Return the lines of the entries below that run from the line containing "Task: Jump to timeline end arrow" through the line containing "(x=260, y=26)", unchanged and with both of those lines included.

══ Entries supplied

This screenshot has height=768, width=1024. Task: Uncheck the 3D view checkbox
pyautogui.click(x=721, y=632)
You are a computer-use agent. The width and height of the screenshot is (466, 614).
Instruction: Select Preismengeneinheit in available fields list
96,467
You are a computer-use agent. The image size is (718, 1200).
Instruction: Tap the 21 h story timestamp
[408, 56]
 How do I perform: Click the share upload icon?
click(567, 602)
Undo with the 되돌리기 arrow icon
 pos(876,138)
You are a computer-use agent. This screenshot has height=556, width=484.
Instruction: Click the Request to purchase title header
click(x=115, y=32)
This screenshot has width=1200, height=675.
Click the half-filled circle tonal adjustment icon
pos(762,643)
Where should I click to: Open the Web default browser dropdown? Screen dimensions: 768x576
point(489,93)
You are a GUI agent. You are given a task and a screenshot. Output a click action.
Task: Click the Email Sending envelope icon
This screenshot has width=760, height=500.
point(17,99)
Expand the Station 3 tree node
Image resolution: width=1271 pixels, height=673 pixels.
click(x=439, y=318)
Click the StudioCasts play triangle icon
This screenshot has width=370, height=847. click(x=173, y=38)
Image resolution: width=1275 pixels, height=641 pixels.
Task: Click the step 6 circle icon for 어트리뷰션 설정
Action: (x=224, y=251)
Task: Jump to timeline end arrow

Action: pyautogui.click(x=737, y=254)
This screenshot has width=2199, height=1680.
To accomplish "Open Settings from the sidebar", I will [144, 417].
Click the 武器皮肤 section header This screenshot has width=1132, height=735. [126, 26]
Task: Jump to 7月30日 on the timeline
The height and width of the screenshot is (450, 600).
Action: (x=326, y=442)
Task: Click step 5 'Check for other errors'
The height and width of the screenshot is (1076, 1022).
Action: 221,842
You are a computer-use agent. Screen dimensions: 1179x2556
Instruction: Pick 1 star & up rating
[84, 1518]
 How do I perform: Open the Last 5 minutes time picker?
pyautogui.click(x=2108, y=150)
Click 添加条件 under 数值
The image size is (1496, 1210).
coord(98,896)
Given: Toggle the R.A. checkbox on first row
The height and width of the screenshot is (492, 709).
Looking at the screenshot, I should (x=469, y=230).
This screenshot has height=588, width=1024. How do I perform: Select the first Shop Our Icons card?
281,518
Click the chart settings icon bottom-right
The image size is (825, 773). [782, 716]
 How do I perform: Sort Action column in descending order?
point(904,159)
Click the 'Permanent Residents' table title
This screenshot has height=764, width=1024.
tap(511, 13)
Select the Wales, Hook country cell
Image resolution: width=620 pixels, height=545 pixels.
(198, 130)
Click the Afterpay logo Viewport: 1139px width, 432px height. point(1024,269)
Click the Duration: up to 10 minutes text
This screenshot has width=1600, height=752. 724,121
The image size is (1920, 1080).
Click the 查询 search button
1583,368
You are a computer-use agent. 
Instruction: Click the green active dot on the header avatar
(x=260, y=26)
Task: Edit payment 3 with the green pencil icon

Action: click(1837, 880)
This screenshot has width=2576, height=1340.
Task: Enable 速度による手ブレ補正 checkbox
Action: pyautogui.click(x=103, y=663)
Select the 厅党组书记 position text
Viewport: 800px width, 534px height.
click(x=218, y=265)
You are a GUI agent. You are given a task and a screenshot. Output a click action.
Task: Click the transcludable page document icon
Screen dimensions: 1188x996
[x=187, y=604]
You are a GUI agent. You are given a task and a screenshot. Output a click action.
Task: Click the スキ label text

════

Correct result
Task: Jump to timeline end arrow

Action: pyautogui.click(x=737, y=254)
This screenshot has width=2199, height=1680.
To accomplish "Open Settings from the sidebar", I will [144, 417].
Click the 武器皮肤 section header This screenshot has width=1132, height=735. [126, 26]
Task: Jump to 7月30日 on the timeline
The height and width of the screenshot is (450, 600).
Action: (x=326, y=442)
Task: Click step 5 'Check for other errors'
The height and width of the screenshot is (1076, 1022).
Action: 221,842
You are a computer-use agent. Screen dimensions: 1179x2556
Instruction: Pick 1 star & up rating
[84, 1518]
 How do I perform: Open the Last 5 minutes time picker?
pyautogui.click(x=2108, y=150)
Click 添加条件 under 数值
The image size is (1496, 1210).
coord(98,896)
Given: Toggle the R.A. checkbox on first row
The height and width of the screenshot is (492, 709).
Looking at the screenshot, I should (x=469, y=230).
This screenshot has height=588, width=1024. How do I perform: Select the first Shop Our Icons card?
281,518
Click the chart settings icon bottom-right
The image size is (825, 773). [782, 716]
 How do I perform: Sort Action column in descending order?
point(904,159)
Click the 'Permanent Residents' table title
This screenshot has height=764, width=1024.
tap(511, 13)
Select the Wales, Hook country cell
Image resolution: width=620 pixels, height=545 pixels.
(198, 130)
Click the Afterpay logo Viewport: 1139px width, 432px height. point(1024,269)
Click the Duration: up to 10 minutes text
This screenshot has width=1600, height=752. 724,121
The image size is (1920, 1080).
Click the 查询 search button
1583,368
You are a computer-use agent. 
Instruction: Click the green active dot on the header avatar
(x=260, y=26)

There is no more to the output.